No universal standards for marijuana research and medical use
Beyond legalizing limited recreational marijuana use in 2018, Michigan has had a medical marijuana statute since 2008 and allows the sale of THC-containing products to people who have obtained a prescription from a physician for specific diagnoses.
Michigan is second only to California in the number of registered medical marijuana patients. More states are poised to legalize recreational marijuana in 2019.
But despite this, and despite the legalization of medical marijuana in 33 states and a growing use for treating chronic pain, medical marijuana remains a Schedule I drug under the federal Controlled Substances Act. That means it’s considered to have no accepted medical use and a high potential for abuse — and is still technically subject to criminal penalties.
As a result, the federal government has strictly limited the type, amount and availability of marijuana that researchers could potentially study, as well as any funding for such research.
“It’s incredibly hard for researchers to develop standards,” Blazes says. “For any other medicine, we know exactly what dose to prescribe for what condition. Now that this is medicalized, there are many third-party non-physician groups that say, ‘Oh, yeah, use cannabis.’
“We as physicians have no clear recommendations to give.”
Risks to new and longtime marijuana users
With no safety or verified clinical dosing standards to guide them, some medical cannabis patients may unwittingly ingest too-high doses of THC daily, says Blazes.
“They are just as prone to [intoxication] as people who are using it recreationally,” he says, noting that all users may seek out greater quantities as their tolerance builds.
Newcomers may view marijuana edibles as a safe way to test the waters. But that mode poses its own danger: “There’s a slower effect” as the THC is absorbed into the blood from the digestion process, Blazes says. In this case, the chemical reaches the brain much more slowly than if the patient had smoked the cannabis.
If users don’t expect this delayed effect, they might consume even more edibles — and become much more intoxicated by THC than they intended.
Low knowledge of marijuana’s potential side effects
Chronic daily cannabis users may experience “unexplained vomiting and nausea that is relatively stubborn to most of our treatments,” Blazes says. “They can’t keep down food or liquids and don’t respond to typical medications for nausea.”
The drug also affects a person’s ability to drive by slowing reaction time and coordination. Despite the increased risk to themselves and other motorists, research by Blazes’ U-M colleagues showed that more than half of people with chronic pain says they have driven under the influence within two hours of using medical cannabis.
Acute THC intoxication can affect the heart and vascular system.

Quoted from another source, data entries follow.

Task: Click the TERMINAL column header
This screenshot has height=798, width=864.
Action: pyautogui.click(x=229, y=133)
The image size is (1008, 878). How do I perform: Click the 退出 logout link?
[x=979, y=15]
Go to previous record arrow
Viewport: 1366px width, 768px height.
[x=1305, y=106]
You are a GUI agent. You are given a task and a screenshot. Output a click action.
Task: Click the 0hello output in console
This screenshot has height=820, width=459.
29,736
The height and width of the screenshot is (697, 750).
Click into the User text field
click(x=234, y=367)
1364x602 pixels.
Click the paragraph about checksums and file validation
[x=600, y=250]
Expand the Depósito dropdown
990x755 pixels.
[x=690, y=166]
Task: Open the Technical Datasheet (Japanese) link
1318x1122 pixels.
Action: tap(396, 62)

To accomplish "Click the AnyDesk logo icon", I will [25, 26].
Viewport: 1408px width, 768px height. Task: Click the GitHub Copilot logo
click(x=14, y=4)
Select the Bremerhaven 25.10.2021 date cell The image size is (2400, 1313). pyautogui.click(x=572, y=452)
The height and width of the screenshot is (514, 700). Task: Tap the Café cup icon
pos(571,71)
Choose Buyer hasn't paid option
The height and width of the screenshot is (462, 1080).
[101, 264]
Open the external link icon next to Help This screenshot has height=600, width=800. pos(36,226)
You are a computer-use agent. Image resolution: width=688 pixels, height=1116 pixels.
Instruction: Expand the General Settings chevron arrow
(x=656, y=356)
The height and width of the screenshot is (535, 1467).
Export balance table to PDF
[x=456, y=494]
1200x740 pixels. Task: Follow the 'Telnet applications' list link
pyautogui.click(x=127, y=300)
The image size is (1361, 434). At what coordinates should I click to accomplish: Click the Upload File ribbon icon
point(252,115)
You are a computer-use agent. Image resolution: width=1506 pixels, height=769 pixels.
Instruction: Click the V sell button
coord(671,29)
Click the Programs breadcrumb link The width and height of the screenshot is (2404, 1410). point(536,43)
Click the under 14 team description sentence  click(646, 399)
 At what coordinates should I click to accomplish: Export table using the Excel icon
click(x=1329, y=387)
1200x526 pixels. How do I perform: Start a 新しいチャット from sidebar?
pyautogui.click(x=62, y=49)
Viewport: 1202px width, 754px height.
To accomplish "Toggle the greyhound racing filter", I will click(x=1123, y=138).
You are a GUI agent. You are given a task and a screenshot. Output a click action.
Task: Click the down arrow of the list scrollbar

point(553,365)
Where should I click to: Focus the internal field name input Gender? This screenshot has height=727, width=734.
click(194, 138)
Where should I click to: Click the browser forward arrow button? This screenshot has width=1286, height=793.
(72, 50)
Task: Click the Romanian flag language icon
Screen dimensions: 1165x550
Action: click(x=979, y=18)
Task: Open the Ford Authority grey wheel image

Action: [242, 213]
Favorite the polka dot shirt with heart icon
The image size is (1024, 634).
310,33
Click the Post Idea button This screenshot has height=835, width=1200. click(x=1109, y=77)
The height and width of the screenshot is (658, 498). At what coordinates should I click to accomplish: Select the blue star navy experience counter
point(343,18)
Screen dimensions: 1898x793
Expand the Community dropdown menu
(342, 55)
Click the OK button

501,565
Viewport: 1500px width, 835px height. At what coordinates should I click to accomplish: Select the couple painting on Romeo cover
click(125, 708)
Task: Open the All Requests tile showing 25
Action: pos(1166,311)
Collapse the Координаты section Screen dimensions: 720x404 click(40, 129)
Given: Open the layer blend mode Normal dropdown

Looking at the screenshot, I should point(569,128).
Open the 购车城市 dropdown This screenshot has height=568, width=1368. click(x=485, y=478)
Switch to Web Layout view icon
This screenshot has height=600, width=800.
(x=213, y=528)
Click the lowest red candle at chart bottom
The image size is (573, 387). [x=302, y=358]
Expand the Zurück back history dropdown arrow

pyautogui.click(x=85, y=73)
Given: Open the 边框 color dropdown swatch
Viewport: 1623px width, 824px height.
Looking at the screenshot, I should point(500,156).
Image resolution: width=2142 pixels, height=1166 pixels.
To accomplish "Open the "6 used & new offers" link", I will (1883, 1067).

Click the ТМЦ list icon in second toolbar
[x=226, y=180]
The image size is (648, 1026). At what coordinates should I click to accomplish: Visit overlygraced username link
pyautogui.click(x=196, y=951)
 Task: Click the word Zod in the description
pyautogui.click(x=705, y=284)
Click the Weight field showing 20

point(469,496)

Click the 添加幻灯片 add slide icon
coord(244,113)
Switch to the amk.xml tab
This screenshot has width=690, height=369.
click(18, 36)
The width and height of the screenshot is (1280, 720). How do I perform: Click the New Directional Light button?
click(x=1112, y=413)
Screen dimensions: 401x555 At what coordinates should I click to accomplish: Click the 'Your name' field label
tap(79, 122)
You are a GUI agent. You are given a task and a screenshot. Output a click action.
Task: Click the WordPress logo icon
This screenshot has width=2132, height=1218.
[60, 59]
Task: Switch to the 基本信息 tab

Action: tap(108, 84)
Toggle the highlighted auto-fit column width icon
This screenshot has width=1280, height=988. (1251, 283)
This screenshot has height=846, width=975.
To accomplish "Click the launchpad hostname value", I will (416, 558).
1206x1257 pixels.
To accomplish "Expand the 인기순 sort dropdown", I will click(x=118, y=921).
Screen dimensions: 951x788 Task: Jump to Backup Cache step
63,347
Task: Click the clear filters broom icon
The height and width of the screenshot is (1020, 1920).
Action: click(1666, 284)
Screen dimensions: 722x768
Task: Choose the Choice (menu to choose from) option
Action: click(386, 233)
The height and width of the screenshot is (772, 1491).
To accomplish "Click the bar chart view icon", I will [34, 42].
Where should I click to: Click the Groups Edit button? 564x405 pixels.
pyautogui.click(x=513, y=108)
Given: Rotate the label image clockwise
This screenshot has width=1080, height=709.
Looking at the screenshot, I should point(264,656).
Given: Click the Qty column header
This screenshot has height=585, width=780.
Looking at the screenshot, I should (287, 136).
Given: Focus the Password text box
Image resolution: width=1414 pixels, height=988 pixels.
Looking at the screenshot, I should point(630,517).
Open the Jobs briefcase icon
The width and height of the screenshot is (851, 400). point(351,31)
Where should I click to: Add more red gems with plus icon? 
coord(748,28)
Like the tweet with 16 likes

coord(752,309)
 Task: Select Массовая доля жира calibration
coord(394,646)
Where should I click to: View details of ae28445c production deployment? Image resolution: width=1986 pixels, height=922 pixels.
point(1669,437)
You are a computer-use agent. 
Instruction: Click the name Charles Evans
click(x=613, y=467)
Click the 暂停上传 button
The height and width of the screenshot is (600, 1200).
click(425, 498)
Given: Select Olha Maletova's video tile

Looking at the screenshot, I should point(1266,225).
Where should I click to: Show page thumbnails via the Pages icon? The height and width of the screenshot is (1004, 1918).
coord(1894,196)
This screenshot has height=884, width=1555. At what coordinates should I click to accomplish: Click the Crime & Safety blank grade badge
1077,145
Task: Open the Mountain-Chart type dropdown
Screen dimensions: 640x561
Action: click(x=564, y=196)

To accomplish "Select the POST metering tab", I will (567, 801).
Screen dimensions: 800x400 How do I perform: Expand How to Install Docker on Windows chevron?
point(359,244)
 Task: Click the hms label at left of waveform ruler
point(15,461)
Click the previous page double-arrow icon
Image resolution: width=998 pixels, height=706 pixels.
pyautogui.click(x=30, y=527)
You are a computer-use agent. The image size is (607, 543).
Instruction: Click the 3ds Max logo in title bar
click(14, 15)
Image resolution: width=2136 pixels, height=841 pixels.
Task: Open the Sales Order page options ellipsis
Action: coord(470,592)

Blazes says he has seen patients with cannabis-induced tachycardia, a dangerously rapid heart rate that can be fatal. This is likely a result of increased sympathetic nervous system activity, and postural hypotension (a form of low blood pressure).
THC intoxication can pose special risks to people who have a family history of psychiatric disorders or have been diagnosed themselves, Blazes notes. Those people may not be able to experience the mellow high that most people seek from recreational cannabis and may react differently to THC taken for medical purposes.
Instead, the drug may exacerbate depersonalization, fear of dying, irrational panic and paranoia.
Those seeking pain relief might also be putting themselves at risk.
“There’s a growing body of literature that finds people who use cannabis for pain end up with worsening pain over time — minefields similar to what we’re experiencing with benzodiazepines and opiates,” Blazes says.